Social Services,What are they really trying to do?
i am a single mum of 3 children, 4half years ago my brother seriously harmed a young child and was sentanced to 6 years in prison,as a result of this my parents where told via a meeting with myself and SS that they could only have supervised contact with my kids,my parents as a result took me to court to seek unsupervised contact,The court case is still ongoing,dureing this time my children have got a court appointed childrens gaurdian,.A finding of fact case was held and findings where made against my mum of failing to protect me has a child.Last week SS held a child protection meeting and placed my kids on the reg,y/day the court made a ruleing that my dad was not allow any contact with my children true reason i dont know.Now i myself have to have SS assesments and risk assems,I cannot fit anymore on here and i understand i have to protect my kids,What are SS really doing?
Answer:
I am all for children being protected but it seems in quite
a lot of times they do get it wrong.
It maybe that things in the past have been uncovered
that you are not privy to and these are why they are being so protective.

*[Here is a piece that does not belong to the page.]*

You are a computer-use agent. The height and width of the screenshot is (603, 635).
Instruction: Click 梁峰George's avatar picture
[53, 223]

The history of your family is bad,the only way i can put it,
and caution is the way forward for you.
You have the children and that is whats most important
not your parents siblings or even dad to kids its you and
those children.
If you comply with the courts findings and you are together that
is what counts.Good luck hope things go well for you and
the little one`s Dad in UK
social services are useless *?&!'s, they took my partners three children away two years ago because their mother was harrassing us, where is the use in that
Hmmm..... complicated but it sounds like they are looking after your kids interests and covering all aspects. Sounds like they may have unearthed something a bit naughty about your dad that maybe put you at risk. They say that abusers often are the abused and being your brother has commited an offence I assume they just want to make sure that you are sound and stable and dont require and help or councilling etc. xx
When your life is under a microscope..everything looks ugly. I think SS is out of control. Never the less do EVERYTHING they say..you can't fight them..and you have everything to loose. Good luck.
I don't understand this. Why is SS involved with you and your kids if it was your brother who harmed a child? One thing has nothing to do with the other unless something is missing from the story.

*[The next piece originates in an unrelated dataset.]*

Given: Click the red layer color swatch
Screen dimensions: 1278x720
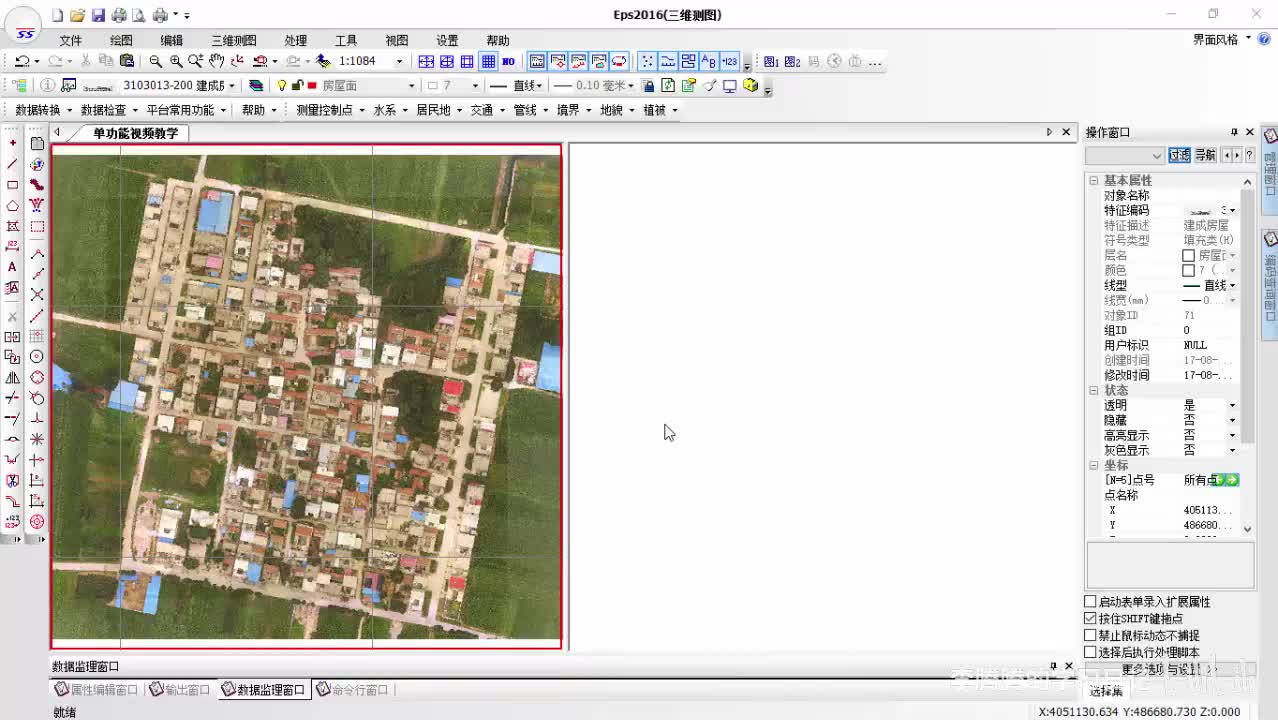Looking at the screenshot, I should coord(312,86).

It sounds like they are being over protective but in this day and age, who can blame them..? I don't understand why your parents have to have supervised contact if it was your brother who harmed another child though - it all sounds a bit confusing.
Do you not want your parents to have contact? Did your dad do something to you or your brother when you were children? Thats how they are making it sound...
Sorry I can't be of any help to you - I hope you get the result you want and that you and your children are safe and happy xx
It is important to keep in mind Child Services make mistakes. They are understaffed, overworked, and the amount of red-tape bs they have is incredible. You need to be the child's advocate as well. Do you have an attorney? If not, get one.
These people are under qualified and over paid nosy people who are there only when they are NOT needed. The kids who DO need them to get involved are not helped! The victims have NO rights, just the perpetrators! They destroy family and parents are so afraid of CPS that kids are not disciplined at all. Now we have all these little thugs everywhere because as adults we have no power over these little hoodlums who need a good spanking ( on the bottom) not a TIME OUT! Our prisons are full of people who were only in TIME OUT...It is a farce of a program run by idiots...a form of BIG BROTHER!
You may want to get a lawyer involved at this point.
you need to fight back..they always want to be your friend. i had loads of probs because of my son and his kids. get a good solicitor, they will fight your case for you..i hate social workers they judge first and ask questions later...good luck.
I don't understand why you or your parents are being investigated if it was your brother that was convicted?
If I were you I would get a solicitor asap. I would also think that if they have stopped your dad seeing your kids they would also have to tell you why?